-- Dataset follows --

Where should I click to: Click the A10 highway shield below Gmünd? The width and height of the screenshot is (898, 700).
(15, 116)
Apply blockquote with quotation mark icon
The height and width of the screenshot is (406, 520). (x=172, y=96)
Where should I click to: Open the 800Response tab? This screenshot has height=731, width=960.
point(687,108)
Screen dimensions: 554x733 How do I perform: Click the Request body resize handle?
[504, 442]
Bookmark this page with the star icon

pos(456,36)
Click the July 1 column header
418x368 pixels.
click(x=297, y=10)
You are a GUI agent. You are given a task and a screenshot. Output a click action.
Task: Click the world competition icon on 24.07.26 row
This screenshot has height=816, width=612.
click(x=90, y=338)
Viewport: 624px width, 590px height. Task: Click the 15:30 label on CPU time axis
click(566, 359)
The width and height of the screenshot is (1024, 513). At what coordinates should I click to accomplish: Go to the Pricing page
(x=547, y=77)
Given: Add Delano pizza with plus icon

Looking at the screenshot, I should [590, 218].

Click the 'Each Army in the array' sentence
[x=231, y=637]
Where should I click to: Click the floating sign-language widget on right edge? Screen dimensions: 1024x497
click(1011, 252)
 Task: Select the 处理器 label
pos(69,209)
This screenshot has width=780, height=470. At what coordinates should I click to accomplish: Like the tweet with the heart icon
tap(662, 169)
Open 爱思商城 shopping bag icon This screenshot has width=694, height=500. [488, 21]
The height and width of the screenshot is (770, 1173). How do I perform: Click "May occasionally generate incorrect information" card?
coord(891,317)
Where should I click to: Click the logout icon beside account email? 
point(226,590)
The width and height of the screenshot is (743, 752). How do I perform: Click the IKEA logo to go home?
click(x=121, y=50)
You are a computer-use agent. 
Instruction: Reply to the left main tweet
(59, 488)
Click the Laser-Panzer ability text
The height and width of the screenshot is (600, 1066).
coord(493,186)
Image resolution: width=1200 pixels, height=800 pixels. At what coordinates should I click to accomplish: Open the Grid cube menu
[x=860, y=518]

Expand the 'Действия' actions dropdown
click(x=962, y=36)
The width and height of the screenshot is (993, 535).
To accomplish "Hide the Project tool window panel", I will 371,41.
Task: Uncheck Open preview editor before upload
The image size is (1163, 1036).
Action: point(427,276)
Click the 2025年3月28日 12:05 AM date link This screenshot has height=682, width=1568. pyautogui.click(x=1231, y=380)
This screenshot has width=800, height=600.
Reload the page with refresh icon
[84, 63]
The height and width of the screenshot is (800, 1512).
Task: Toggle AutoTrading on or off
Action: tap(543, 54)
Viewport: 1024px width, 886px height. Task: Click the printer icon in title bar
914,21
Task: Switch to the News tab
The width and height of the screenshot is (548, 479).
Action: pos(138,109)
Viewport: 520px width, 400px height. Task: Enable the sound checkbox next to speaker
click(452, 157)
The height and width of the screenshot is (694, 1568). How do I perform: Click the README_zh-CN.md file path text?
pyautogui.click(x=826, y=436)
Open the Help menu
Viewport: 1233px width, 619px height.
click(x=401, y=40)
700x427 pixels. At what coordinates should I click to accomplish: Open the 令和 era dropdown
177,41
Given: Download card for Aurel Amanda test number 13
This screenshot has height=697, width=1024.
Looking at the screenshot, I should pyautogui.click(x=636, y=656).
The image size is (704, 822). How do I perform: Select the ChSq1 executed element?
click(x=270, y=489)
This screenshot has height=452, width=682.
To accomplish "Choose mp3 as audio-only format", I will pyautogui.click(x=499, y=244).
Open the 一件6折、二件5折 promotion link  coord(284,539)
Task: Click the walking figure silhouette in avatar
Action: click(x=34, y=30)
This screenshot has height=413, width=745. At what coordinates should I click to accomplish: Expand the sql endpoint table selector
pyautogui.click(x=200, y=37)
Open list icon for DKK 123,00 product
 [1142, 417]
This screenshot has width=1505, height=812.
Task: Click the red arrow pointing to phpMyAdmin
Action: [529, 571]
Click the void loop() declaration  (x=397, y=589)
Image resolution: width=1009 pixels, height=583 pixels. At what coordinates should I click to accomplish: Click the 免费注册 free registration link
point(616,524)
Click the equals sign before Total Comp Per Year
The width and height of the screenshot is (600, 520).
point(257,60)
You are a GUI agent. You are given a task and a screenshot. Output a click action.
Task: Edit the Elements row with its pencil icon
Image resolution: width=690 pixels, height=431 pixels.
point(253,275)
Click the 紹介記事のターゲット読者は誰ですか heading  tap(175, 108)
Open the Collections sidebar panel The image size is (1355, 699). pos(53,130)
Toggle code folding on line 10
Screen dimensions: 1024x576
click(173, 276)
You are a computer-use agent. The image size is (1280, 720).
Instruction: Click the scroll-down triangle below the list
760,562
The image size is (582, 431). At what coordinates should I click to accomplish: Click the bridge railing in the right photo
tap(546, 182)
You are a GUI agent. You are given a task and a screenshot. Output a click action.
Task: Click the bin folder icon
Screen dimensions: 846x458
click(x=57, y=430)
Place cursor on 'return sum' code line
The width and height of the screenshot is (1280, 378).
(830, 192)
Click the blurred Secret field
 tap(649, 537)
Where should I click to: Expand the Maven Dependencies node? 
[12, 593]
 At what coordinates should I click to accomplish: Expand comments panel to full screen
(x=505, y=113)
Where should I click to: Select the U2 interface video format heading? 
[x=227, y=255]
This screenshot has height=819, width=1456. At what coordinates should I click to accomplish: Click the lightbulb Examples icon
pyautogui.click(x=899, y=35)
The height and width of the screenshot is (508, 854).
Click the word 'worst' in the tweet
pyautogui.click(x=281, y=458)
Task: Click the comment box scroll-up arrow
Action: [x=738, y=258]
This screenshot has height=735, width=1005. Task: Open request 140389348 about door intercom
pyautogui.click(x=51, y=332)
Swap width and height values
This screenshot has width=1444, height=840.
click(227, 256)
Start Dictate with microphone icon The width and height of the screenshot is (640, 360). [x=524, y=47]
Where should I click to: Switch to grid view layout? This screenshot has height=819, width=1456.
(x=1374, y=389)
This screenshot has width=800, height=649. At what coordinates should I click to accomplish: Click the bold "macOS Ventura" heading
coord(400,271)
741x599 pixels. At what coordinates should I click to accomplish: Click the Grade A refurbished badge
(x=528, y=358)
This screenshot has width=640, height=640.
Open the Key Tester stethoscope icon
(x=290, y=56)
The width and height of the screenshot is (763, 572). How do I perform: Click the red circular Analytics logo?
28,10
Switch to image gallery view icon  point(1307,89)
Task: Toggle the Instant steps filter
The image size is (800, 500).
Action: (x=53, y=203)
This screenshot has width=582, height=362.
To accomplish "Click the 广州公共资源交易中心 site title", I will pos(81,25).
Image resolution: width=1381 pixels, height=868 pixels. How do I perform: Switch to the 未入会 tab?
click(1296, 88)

-- Dataset concluded --

## [Exercise description]
Could you return all lines from the data above that contain the string "computer"?

## [Exercise response]
You are a computer-use agent. 
You are a computer-use agent. The image size is (1280, 720).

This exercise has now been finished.